__Written request__.
Rewrite the lines from the one containing "You are a computer-use agent." through the one containing "point(147,130)", inclusive, replacing "Select" with "Choose" and changing nothing else. Leave the pictures out of your answer.

═══ Input records

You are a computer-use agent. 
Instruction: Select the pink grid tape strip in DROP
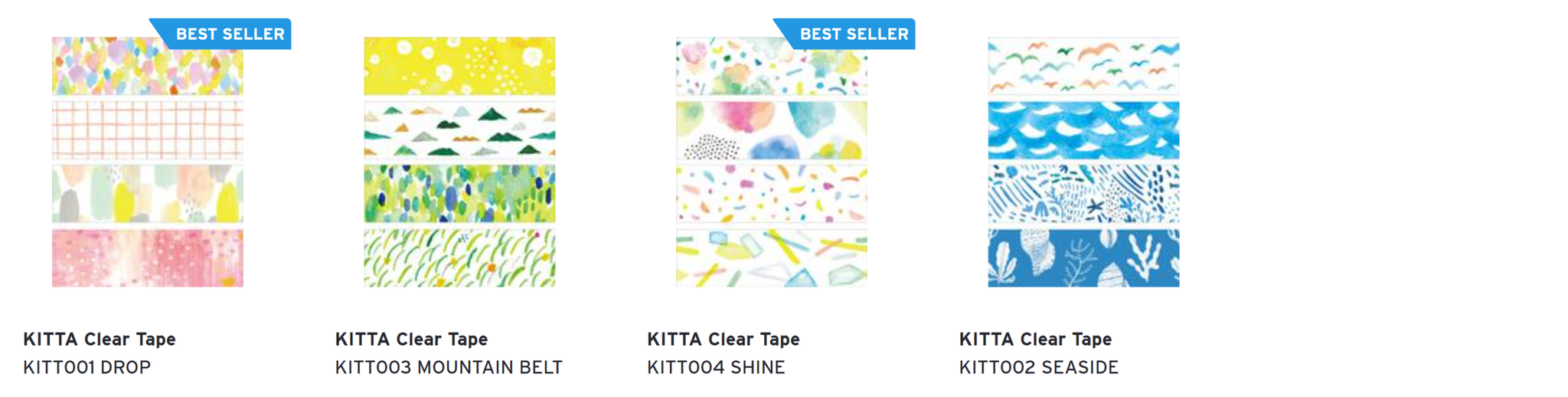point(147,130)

══════
═══ Input records

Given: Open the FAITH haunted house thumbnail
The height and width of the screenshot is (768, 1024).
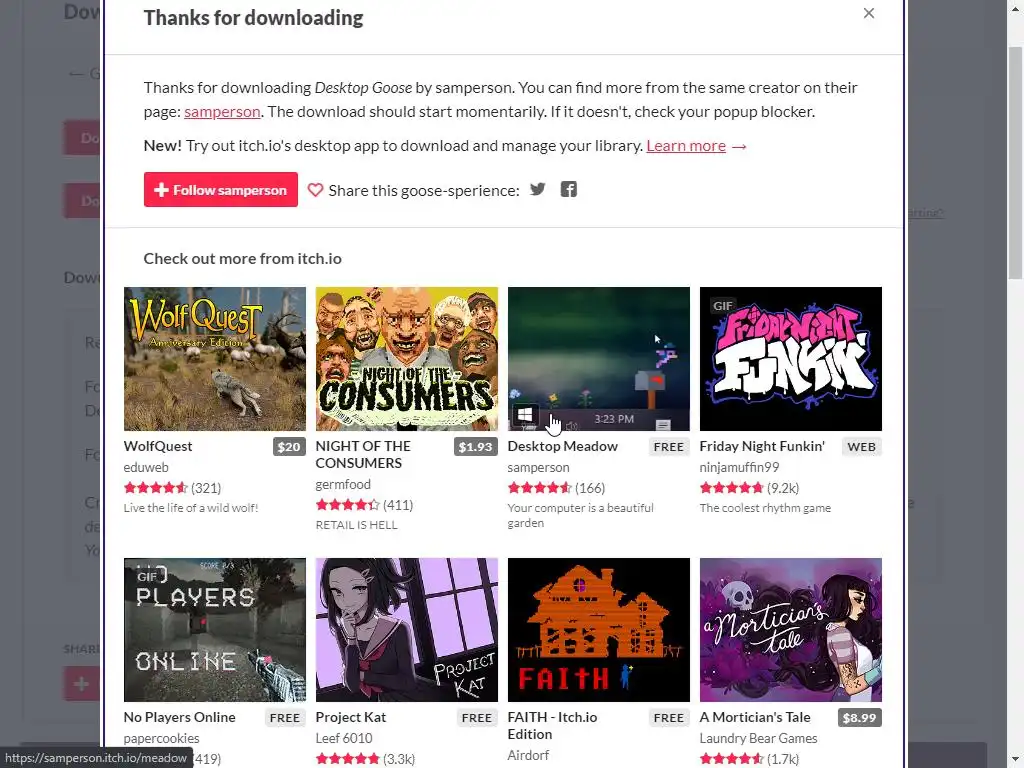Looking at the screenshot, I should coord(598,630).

══════
═══ Input records

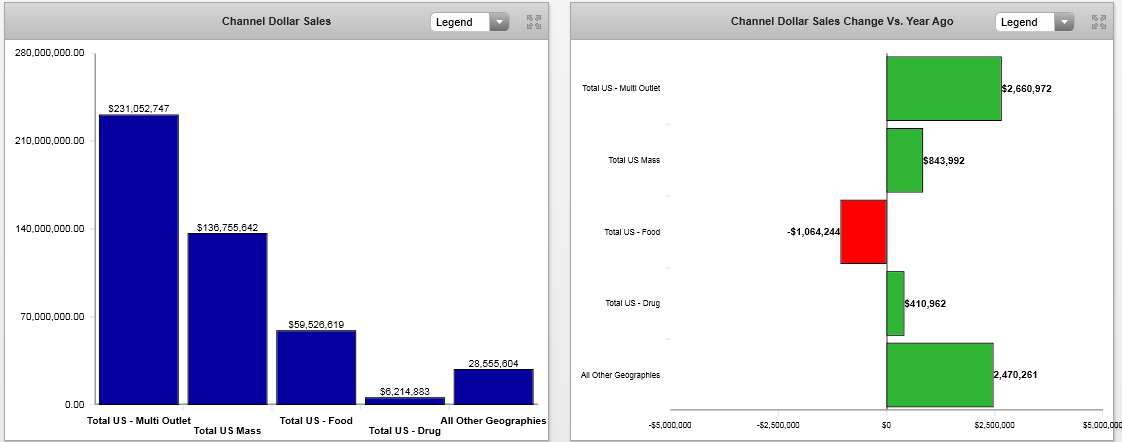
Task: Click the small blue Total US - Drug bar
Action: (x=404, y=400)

══════

__Output of the task__.
You are a computer-use agent. 
Instruction: Choose the pink grid tape strip in DROP
point(147,130)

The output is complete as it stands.